Today, we hear rumblings of secret State Department negotiations with the Islamic Republic of Iran. What we fail to understand is that, in the Middle East, negotiations are simply a way to buy time. That’s Iran’s goal. For the U.S. to press for negotiations is seen as a sign of weakness, fear and defeatism. As such, negotiations with the mullahs at this late date will only serve to reinforce the power and influence of the Tehran regime and allow it to move on the fast track to uranium enrichment. Iranian Supreme Leader Ali Khamenei and his President Mahmoud Ahmedinejad (and even our erstwhile Arab “friends”) believe that American resolve is faltering, that we have lost the will to retaliate, that we are divided, frightened and indecisive, and that’s why our flawed military strategy in the region is only facilitating the perception of American weakness. By removing the threat of military intervention and regime change, we have not only guaranteed a nuclear Iran, but our defeat in Iraq. The Iranians know it. The Arabs know it. And I suspect even the Israelis know it. We have sent a message to our friends and our enemies that we consider bringing down the mullahs and ending the Islamic revolution in Iran too costly to pursue even though we have exhausted all the alternatives. In so doing, we have conveyed the perception that although America possesses a vast technological advantage and great military power, it lacks the political will to use them against Iran.
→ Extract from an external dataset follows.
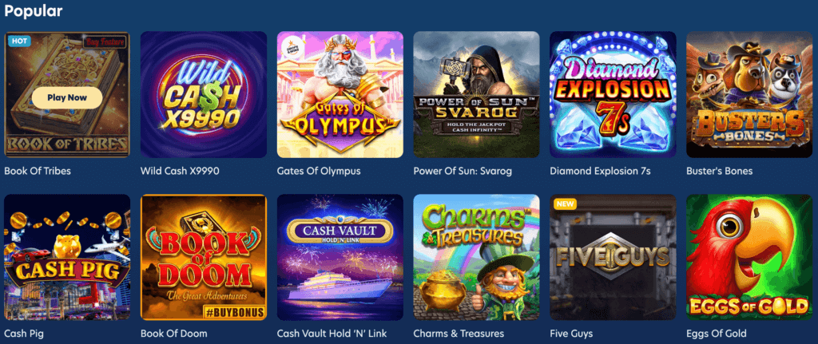Open the Gates of Olympus game thumbnail
The width and height of the screenshot is (818, 344).
[340, 95]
As former Attorney-General John Ashcroft wrote in the final chapter of his recent book Never Again with reference to the events of 9/11: “I remember the cost of weakness. Misguided decisions always have consequences. In this war… a moral imperative for toughness exists. What will separate us from the mistakes of the past is our will to win” Like it or not, the responsibility for regime change and de-Islamifying Iran rests primarily with America and the many dissident Iranian groups seeking an end to the Islamic revolution and a return to stability, international acceptance and economic prosperity. If Iran is to go nuclear, we had best insure that a friendly government rules in Tehran. If not, no nation that ever opposes the mullahs’ global Islamic ambitions will be secure once their nuclear shield is in place.

ENDNOTES

When Eisenhower became President, he recognized that the North Koreans were committed to the conquest of the South. He therefore communicated to the North Koreans his intention to escalate the war by using nuclear weapons if they persisted in their aggression – and he meant it – and they knew it. Eisenhower was convinced that a defensive war was useless against an ideological adversary committed to the conquest of South Korea. From his perspective and based on his experiences in World War II, he understood that the challenge of the North Korean Communists had to be met just as America had met the challenge of an expansionist Nazi Germany bent on conquest. Eisenhower believed that the only response to total war was total war.